— Descrizione del compito —
Trascrivi di nuovo una parte del testo su sant’Ilario da Matera, sostituendo "quattro distici" con "otto versi". Comincia dalle parole "L’iscrizione però, come" e fermati dopo "formulare altre ipotesi.".

— Estratto —
>>>>>

Sant’Ilario da Matera

Ilario nasce a Matera nel 980 circa. L’origine lucana di Ilario è nota dal Chronicon Vulturnense, che dà notizia anche della sua elezione alla guida del monastero di S. Vincenzo al Volturno, di cui divenne abate nel 1011. Oltre che dal Chronicon si posseggono notizie su Ilario grazie a un’iscrizione in distici elegiaci recuperata negli anni ’60 del Novecento. Pantoni, lo studioso che ha descritto la lapide e ne ha edito il testo, ha ipotizzato che questo si riferisse all’abate Ilario sulla scorta della presenza del nome “Ylarius” nel primo verso. La lapide sarebbe tutto ciò che rimane del prezioso sarcofago in cui, come testimonia il Chronicon, furono trasferite anche le spoglie di altri due grandi abati: Autperto (778-781) e Giosuè (792-817). Il testo pubblicato con alcune integrazioni è il seguente:

“Nobilis ac tumba tumulatus Ylariu[s]
Participes operis nos docet e[t]
Auxilium fessis tribuit so[lamen]
Ut Xristi caperet premia cunc[ta]
Curans ut proprios aliena pe[r]
curabat gemini studio medica
Arte fugiens morbos muneribus”.

L’iscrizione però, come si vede nella fotografia della lapide contenuta nell’articolo, non è composta dei soli sette versi trascritti, ma di otto: dopo il quinto verso deve esserne inserito un sesto, anch’esso incompleto: “ditabat miseros termine“; il testo dunque, formato da quattro distici, è probabilmente completo e non è necessario supporre, come fa Pantoni, la mancanza di una porzione inferiore della lapide. Una conferma che si tratti proprio dello stesso Ilarius ricordato dal Chronicon potrebbe venire dalla integrazione nel primo verso con il termine abbas, uno spondeo che ne costituirebbe il piede finale (“nobilis ac tumba tumulatus Ylariu[s] abbas”). Lo stato dell’iscrizione impedisce di formulare altre ipotesi.

Ilario fu eletto, come già ricordato, abate nel 1011, nel periodo intercorso quindi tra la discesa nel Sud dell’Italia di Ottone III e quella di Enrico II. La storia del suo lungo governo si intreccia con quella, molto complessa, della zona in cui si trovavano i possedimenti del monastero di S. Vincenzo, insediamento religioso di fondazione carolingia divenuto oggetto di contesa da parte di Bizantini, principi longobardi e famiglie locali. Nel corso del X secolo dal Ducato di Napoli si erano distaccate Amalfi e Gaeta. Il Ducato di Benevento, che aveva annesso anche Capua, e il Ducato di Salerno avevano perso alcuni territori in favore dei Bizantini. Il predominio bizantino nel Mezzogiorno non fu mai accettato senza resistenza e alle rivolte dei principi si sovrapposero anche le campagne imperiali degli Ottoni, che avevano insieme lo scopo di assoggettare i principi e scacciare i Bizantini, nonché quello di sconfiggere definitivamente i Saraceni. Ottone I, eletto nel 962, aveva cercato di allontanare i Bizantini dal Mezzogiorno con l’aiuto del principe di Capua e Benevento, Pandolfo (I) Capodiferro, il quale aveva tratto dall’alleanza alcuni vantaggi presto perduti; la discesa di Ottone II, nel 981, e quella successiva di Ottone III non avevano avuto maggiore successo: l’autorità degli imperatori non riusciva a imporsi che per brevi periodi successivi al loro intervento.

<<<<<

— Materiale fornito —
>>>>>

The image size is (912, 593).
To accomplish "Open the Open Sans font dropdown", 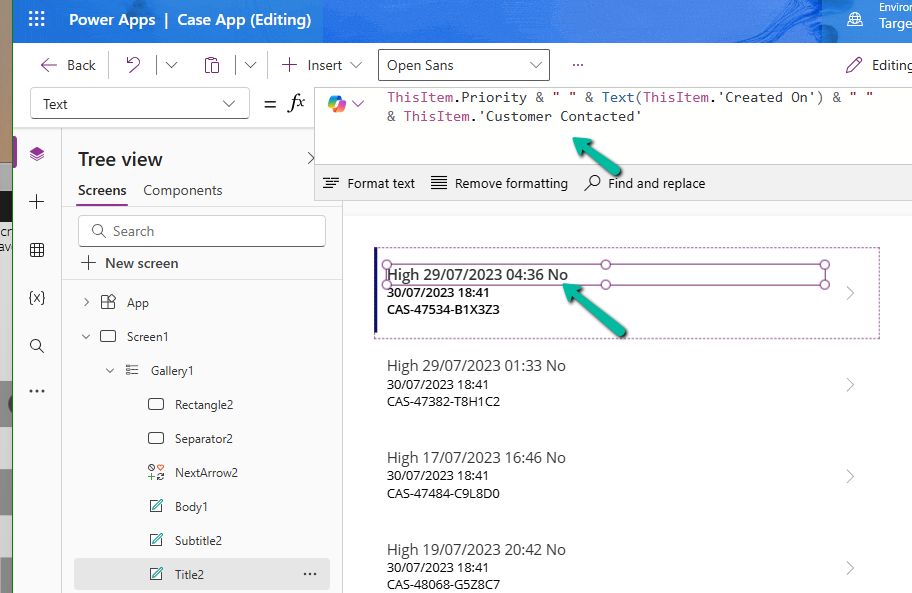I will (463, 64).
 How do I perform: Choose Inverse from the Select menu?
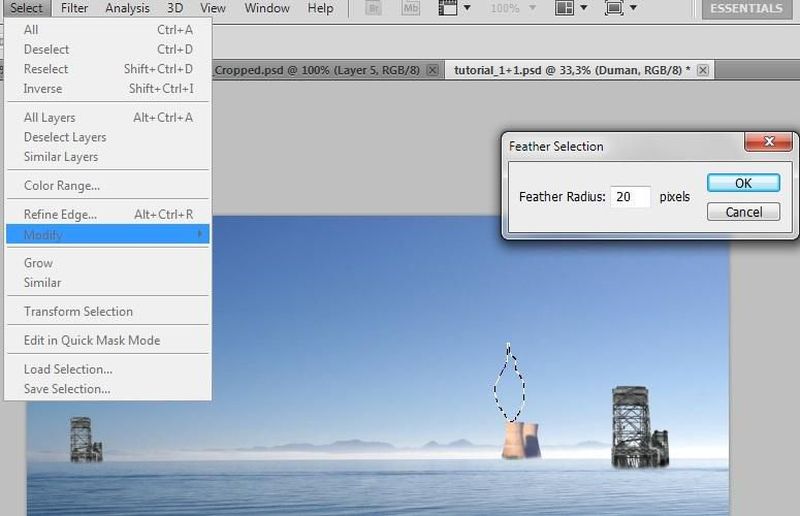pyautogui.click(x=43, y=89)

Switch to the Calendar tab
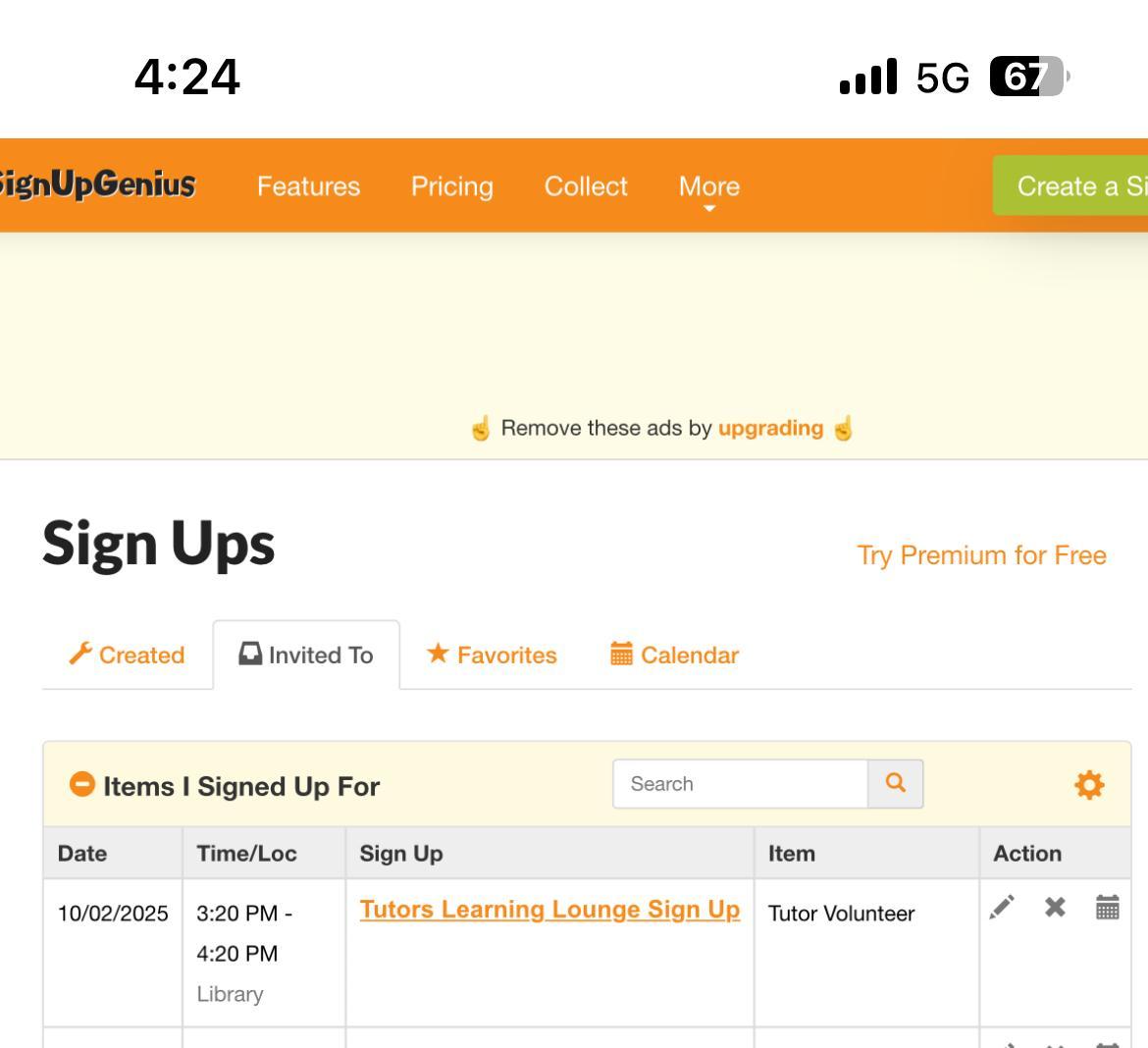pos(674,655)
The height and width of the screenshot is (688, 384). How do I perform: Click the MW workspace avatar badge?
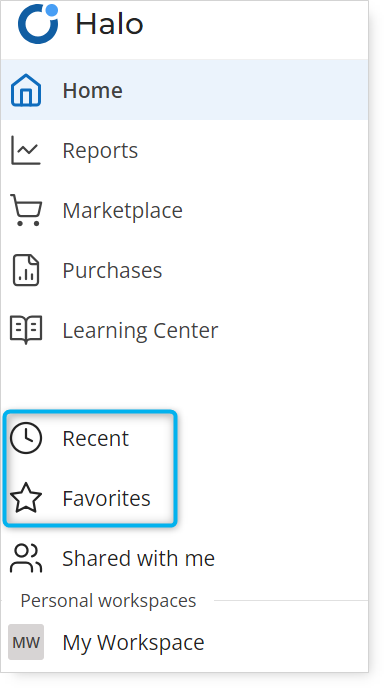(26, 642)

<<<<<

— Risultato del compito —
L’iscrizione però, come si vede nella fotografia della lapide contenuta nell’articolo, non è composta dei soli sette versi trascritti, ma di otto: dopo il quinto verso deve esserne inserito un sesto, anch’esso incompleto: “ditabat miseros termine“; il testo dunque, formato da otto versi, è probabilmente completo e non è necessario supporre, come fa Pantoni, la mancanza di una porzione inferiore della lapide. Una conferma che si tratti proprio dello stesso Ilarius ricordato dal Chronicon potrebbe venire dalla integrazione nel primo verso con il termine abbas, uno spondeo che ne costituirebbe il piede finale (“nobilis ac tumba tumulatus Ylariu[s] abbas”). Lo stato dell’iscrizione impedisce di formulare altre ipotesi.